For the last week in June, Canadian crude exports to the U.S. were up 11.8 percent from the same time last year. The four-week moving average for that week was 12.2 percent higher year-over-year. The NEB reported total crude oil exports by rail for June averaged 204,558 bpd, an 87 percent increase from last year.
Bearish prices for Canadian oil
The quandary for Canada is that it still exports the bulk of its oil exports to the U.S. by pipeline, a cheaper and safer alternative. However, more pipelines need to be brought online to prevent bottle necks, with a knock-on effect of pushing Canadian crude prices down by as much as $30 per barrel compared to U.S. oil benchmark West Texas Intermediate Crude (WTI).
"With western Canadian pipelines full, greater volumes crude by rail volumes will continue to grow into the fall. We expect movement to average between 200,000 to 300,000 barrels per day for the year,” Kevin Birn, the director for regional energy projects at consultant group IHS Markit said last month. Related: Is This A Turning Point For Electricity Sales?

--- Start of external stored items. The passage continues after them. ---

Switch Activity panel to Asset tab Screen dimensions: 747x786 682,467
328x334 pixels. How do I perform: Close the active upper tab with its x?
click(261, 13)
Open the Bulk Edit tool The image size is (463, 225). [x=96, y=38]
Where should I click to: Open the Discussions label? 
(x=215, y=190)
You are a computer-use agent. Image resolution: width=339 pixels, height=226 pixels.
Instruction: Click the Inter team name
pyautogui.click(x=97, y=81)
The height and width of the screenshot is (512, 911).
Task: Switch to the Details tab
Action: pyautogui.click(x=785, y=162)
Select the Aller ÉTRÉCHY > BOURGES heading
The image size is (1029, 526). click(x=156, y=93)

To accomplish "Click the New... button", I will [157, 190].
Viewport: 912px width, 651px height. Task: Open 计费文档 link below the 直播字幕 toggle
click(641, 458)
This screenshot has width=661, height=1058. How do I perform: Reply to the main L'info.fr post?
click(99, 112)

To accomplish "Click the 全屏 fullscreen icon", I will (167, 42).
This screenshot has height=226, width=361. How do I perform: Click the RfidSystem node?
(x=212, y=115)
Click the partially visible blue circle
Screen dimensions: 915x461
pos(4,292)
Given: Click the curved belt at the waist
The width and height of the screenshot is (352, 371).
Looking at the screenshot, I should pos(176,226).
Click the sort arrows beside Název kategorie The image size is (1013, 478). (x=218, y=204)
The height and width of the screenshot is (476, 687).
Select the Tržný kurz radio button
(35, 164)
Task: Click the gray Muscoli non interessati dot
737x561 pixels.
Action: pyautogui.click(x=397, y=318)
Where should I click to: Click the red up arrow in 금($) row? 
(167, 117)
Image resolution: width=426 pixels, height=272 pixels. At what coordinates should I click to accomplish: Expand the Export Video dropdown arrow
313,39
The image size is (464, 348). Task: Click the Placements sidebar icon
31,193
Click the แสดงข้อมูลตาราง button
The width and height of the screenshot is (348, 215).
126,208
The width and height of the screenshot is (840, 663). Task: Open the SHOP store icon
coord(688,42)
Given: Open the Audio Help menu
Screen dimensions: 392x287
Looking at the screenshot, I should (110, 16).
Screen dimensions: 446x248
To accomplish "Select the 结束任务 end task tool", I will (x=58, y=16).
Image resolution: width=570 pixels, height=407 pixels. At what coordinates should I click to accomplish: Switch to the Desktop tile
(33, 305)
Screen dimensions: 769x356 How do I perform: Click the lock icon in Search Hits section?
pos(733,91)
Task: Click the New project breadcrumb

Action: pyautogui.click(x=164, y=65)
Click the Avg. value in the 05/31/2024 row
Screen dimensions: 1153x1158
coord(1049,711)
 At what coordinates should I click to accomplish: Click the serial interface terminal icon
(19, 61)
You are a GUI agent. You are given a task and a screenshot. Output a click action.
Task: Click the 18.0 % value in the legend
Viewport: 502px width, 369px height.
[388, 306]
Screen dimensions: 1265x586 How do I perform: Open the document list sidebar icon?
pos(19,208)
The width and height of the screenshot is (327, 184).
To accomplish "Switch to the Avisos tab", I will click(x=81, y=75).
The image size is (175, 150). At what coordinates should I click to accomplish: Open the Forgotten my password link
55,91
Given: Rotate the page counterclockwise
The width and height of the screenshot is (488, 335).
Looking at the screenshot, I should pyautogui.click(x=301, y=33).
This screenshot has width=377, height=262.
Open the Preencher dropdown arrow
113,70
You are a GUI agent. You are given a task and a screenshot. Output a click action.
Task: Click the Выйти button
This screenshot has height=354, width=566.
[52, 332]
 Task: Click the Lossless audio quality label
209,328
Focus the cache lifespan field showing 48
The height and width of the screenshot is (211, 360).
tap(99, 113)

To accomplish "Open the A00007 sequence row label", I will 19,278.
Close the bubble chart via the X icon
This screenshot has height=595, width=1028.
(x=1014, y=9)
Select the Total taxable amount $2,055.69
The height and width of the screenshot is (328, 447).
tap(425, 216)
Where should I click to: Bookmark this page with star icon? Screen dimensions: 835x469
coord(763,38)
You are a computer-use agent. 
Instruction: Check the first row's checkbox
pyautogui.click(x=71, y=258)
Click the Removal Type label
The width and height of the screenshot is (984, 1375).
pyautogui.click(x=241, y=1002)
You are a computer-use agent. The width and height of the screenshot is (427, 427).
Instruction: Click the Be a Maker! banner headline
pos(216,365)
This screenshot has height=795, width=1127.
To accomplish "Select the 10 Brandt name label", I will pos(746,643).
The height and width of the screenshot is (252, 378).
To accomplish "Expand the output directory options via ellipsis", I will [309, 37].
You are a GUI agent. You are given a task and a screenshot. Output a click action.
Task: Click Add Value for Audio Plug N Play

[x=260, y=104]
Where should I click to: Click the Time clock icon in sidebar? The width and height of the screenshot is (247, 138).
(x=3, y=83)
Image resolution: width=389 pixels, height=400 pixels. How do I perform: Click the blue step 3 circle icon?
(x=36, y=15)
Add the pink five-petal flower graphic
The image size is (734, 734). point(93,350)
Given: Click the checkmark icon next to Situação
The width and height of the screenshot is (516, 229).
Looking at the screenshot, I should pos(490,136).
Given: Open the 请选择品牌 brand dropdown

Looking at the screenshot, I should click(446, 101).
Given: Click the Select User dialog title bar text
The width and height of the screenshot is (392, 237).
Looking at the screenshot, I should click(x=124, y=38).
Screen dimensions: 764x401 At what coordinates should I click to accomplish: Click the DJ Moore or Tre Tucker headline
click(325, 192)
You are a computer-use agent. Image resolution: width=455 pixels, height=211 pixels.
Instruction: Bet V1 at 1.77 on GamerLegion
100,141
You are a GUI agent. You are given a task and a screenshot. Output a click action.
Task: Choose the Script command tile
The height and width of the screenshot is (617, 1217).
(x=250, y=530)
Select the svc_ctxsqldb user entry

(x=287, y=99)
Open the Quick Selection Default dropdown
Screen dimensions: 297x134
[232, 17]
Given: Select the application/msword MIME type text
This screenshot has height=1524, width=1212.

Most Canadian crude exported to the U.S. heads to the Gulf Coast, where oil storage facilities, refineries and export terminals are concentrated.
This increase in Canadian crude exports also come in-spite of the U.S. shale oil boom still raging. The NEB says the U.S. still wants to buy Canadian heavy crude because many of its refineries are configured to process it and it is a cheaper feed-stock than light oil.
Going forward, there are more headwinds for Canadian oil. Despite July’s all-time high for Canadian oil exports, analysts are claiming that it’s still not high enough to clear out the glut of oil in Western Canada. Canadian oil production is expected to reach 4.7 million bpd by the end of 2018, compared to 4.5 million bpd at the end of last year, according to a NEB forecast.